FC Druzhba Maykop
- Full name: Football Club Druzhba Maykop
- Founded: 1963; 63 years ago
- Ground: Stadium Yunost
- Capacity: 16,000
- Chairman: Andrei Ushenin
- Manager: Aleksandr Kayvanov
- League: Russian Second League, Division B, Group 1
- 2025: 7th
- Website: фк-дружба.рф

= FC Druzhba Maykop =

Russian football club

Logo used till 2017

FC Druzhba Maykop (ФК "Дружба" Майкоп) is a Russian association football club from Maykop, Republic of Adygea, founded in 1963. It is playing in the fourth-tier Russian Second League Division B. Their biggest achievement was reaching the semifinal of the Russian Cup in the 1992/93 cycle. The club was known as Urozhai Maykop from 1963 to 1968.

== Current squad ==
As of 11 September 2026, according to the Second League website.

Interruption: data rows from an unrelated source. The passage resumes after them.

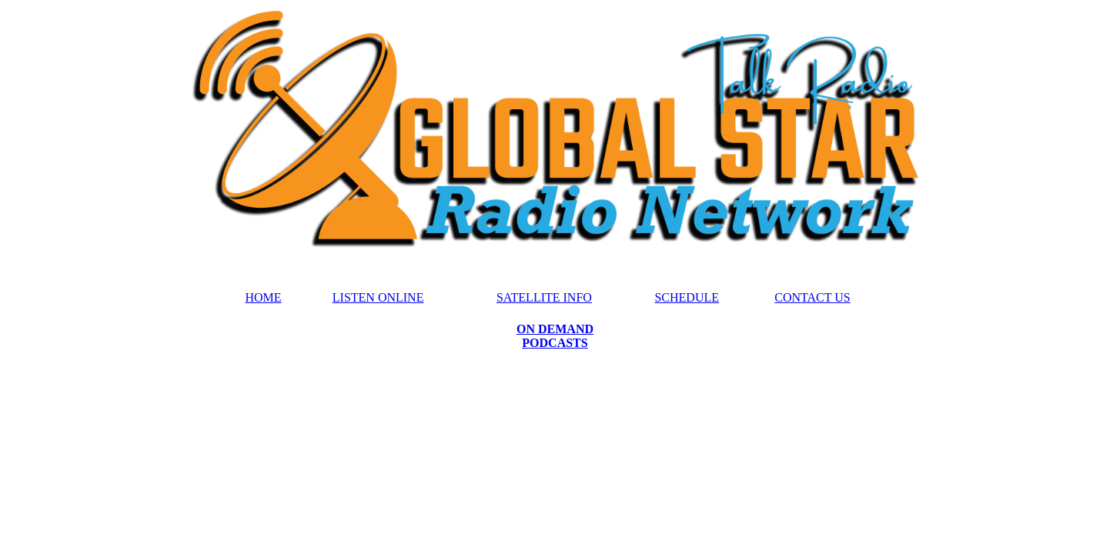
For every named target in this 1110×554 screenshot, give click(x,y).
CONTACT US (812, 297)
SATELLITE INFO (544, 297)
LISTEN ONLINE (378, 297)
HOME (263, 297)
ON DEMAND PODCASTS (555, 335)
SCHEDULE (686, 297)
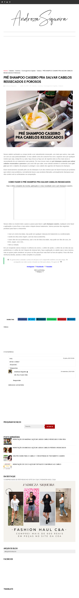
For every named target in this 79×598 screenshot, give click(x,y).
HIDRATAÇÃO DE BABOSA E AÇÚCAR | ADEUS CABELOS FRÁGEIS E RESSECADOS (39, 448)
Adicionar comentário (16, 386)
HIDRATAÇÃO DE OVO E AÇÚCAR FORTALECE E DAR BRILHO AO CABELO (37, 465)
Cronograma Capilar (29, 71)
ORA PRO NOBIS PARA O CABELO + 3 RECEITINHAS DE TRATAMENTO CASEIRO (39, 457)
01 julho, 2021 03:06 (68, 359)
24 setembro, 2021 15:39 (67, 372)
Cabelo (11, 71)
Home (6, 71)
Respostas (14, 369)
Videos (39, 71)
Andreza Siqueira (20, 372)
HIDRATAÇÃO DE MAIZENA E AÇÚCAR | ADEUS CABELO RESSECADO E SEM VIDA (39, 440)
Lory (11, 359)
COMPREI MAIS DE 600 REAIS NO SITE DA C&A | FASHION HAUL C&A (30, 480)
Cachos (17, 71)
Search (50, 427)
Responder (13, 365)
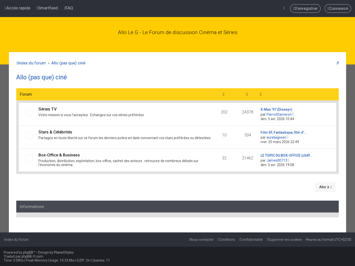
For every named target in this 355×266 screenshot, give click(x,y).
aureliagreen (276, 136)
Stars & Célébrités (55, 130)
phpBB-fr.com (32, 256)
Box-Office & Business (59, 153)
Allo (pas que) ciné (41, 76)
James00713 (276, 159)
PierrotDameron (279, 113)
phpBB (28, 252)
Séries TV (47, 107)
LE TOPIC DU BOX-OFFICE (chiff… (286, 154)
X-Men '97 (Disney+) (276, 108)
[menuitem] (47, 8)
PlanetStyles (64, 252)
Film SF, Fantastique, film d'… (283, 131)
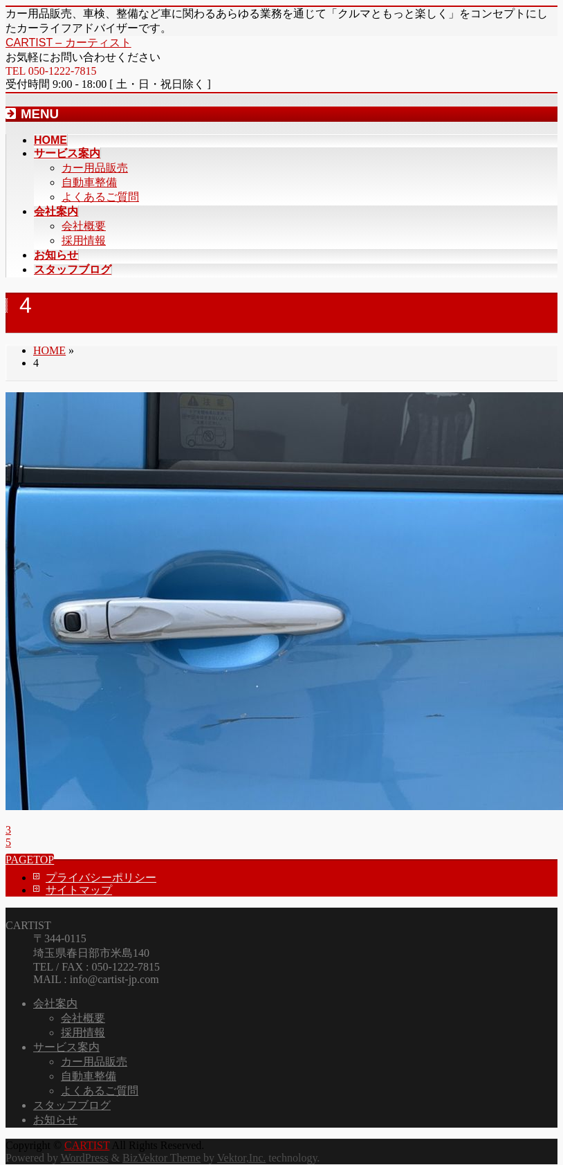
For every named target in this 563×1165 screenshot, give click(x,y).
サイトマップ (79, 890)
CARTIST (86, 1145)
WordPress (85, 1158)
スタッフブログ (72, 1105)
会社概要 (84, 226)
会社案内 (55, 1003)
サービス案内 (66, 1047)
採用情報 (84, 240)
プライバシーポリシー (101, 877)
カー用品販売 (95, 168)
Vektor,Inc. (241, 1158)
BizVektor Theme (161, 1158)
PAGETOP (30, 859)
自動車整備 (89, 182)
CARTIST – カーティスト (68, 42)
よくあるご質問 (100, 197)
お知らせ (55, 1120)
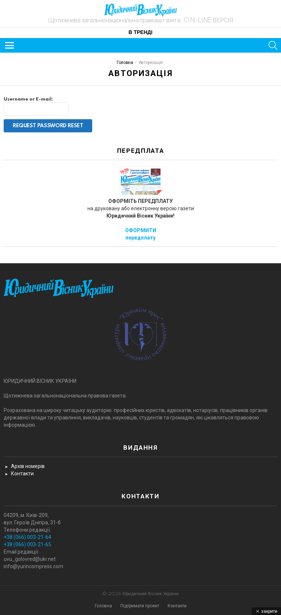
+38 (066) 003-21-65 (27, 544)
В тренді (140, 32)
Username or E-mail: (28, 99)
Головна (103, 606)
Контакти (22, 473)
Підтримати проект (139, 606)
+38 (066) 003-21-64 (27, 537)
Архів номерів (28, 466)
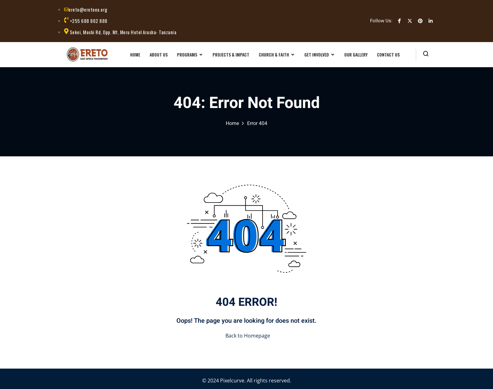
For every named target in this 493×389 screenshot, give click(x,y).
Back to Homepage (246, 335)
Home (232, 123)
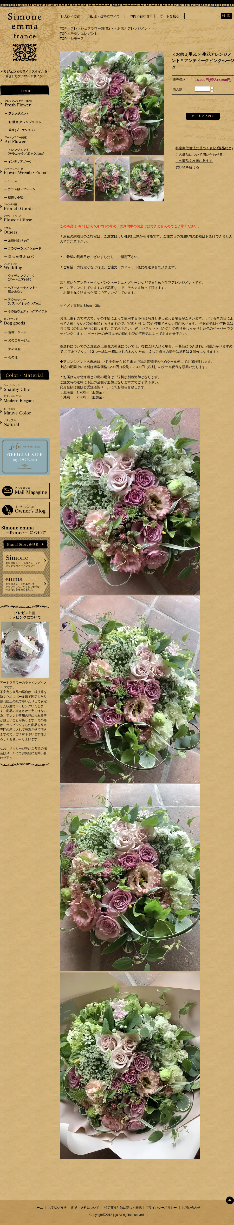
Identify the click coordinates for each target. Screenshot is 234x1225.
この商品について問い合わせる (199, 154)
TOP (63, 28)
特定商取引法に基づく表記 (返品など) (204, 148)
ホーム (38, 1207)
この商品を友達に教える (194, 161)
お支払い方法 (57, 1207)
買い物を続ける (187, 167)
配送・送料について (85, 1207)
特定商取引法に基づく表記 (123, 1207)
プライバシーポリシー (161, 1207)
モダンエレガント (84, 34)
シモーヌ (77, 38)
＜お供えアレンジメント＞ (134, 28)
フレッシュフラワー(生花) (90, 28)
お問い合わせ (191, 1207)
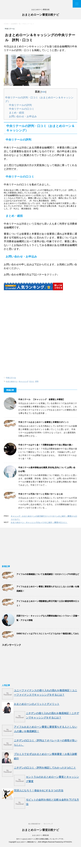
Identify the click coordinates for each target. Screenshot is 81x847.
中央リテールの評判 (20, 105)
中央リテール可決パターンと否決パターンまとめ (40, 494)
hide (43, 92)
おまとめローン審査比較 (40, 835)
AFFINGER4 (67, 842)
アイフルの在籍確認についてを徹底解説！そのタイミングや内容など (47, 574)
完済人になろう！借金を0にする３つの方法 (38, 790)
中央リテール (11, 378)
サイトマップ (48, 824)
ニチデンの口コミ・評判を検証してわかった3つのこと (45, 767)
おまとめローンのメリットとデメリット (36, 704)
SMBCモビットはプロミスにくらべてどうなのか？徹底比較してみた (47, 634)
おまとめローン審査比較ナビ (40, 14)
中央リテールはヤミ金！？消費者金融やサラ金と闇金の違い (45, 445)
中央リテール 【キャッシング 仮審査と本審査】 (41, 399)
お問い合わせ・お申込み (23, 116)
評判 (36, 381)
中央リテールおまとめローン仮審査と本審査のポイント (43, 422)
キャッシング (23, 381)
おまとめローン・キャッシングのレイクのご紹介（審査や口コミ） (39, 522)
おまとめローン (12, 381)
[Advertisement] (25, 316)
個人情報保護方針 (34, 824)
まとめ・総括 (16, 112)
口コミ (31, 381)
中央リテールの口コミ (21, 108)
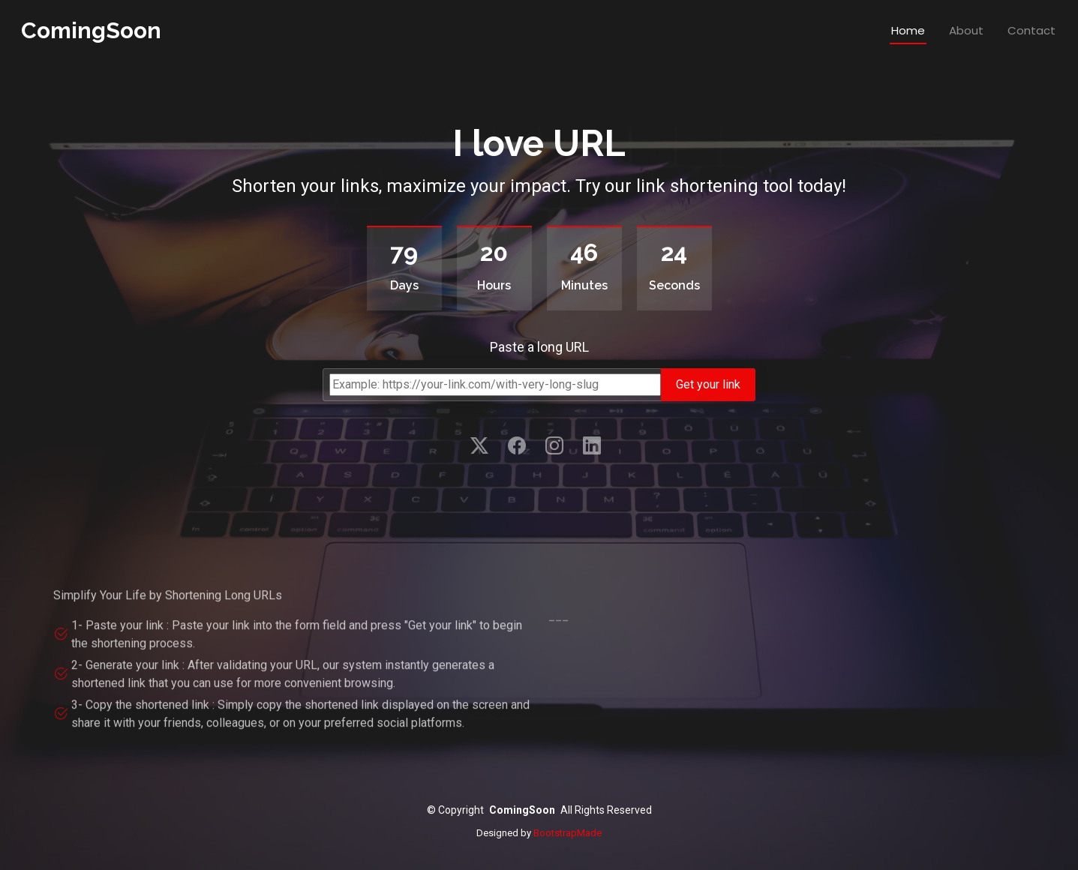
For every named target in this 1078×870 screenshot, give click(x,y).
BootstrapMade (567, 832)
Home (908, 30)
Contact (1031, 30)
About (966, 30)
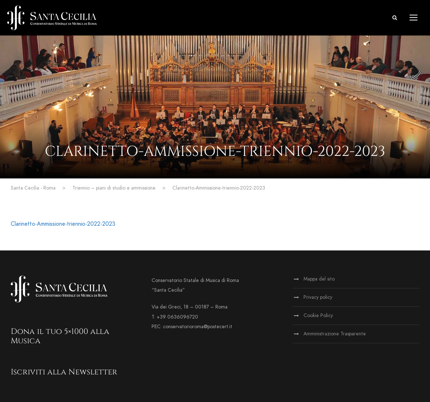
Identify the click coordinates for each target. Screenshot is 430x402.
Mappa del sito (319, 279)
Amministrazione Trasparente (335, 333)
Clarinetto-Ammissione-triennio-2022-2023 (63, 224)
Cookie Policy (318, 315)
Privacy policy (318, 297)
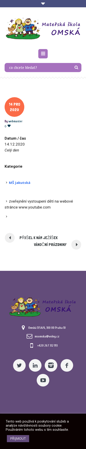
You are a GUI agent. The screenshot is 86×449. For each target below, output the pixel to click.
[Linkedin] (35, 365)
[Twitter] (19, 365)
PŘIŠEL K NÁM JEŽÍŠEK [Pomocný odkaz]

| No. | Pos. | Nation | Player |
|---|---|---|---|
| 1 | GK | RUS | Tamerlan Khachirov |
| 4 | DF | RUS | Madin Kobzh |
| 5 | DF | RUS | Zaur Datiyev |
| 7 | FW | RUS | Amir Konov |
| 8 | MF | RUS | Tamirlan Khakhov |
| 9 | FW | RUS | Anzor Ashev |
| 10 | FW | RUS | Artur Zezarakhov |
| 11 | FW | RUS | Inver Kazarov |
| 12 | GK | RUS | Yegor Kudryavtsev |
| 13 | FW | RUS | Asker Delok |
| 15 | DF | RUS | Arkady Solop |
| 17 | MF | RUS | Maksim Malysh |

| No. | Pos. | Nation | Player |
|---|---|---|---|
| 18 | DF | RUS | Nikita Vasilyev |
| 22 | GK | RUS | Renat Tlyashok |
| 23 | DF | RUS | Rustem Blyagoz |
| 27 | MF | RUS | Eddi Tsanava |
| 44 | DF | RUS | Soslan Cherdzhiyev |
| 47 | MF | RUS | Azamat Kufanov |
| 63 | MF | RUS | Zaid Koblev |
| 70 | MF | RUS | Ruslan Khuako |
| 76 | MF | RUS | Nikita Shustov |
| 77 | MF | RUS | Tamirlan Yedygov |
| 97 | FW | RUS | Alan Khapishtov |
| 99 | MF | RUS | Kirill Yushko |

== Reserve squad ==

Druzhba's reserve squad played professionally as Druzhba-d Maykop and Kommunalnik-Druzhba-d Maykop in the Russian Third League in 1995 and 1996 respectively.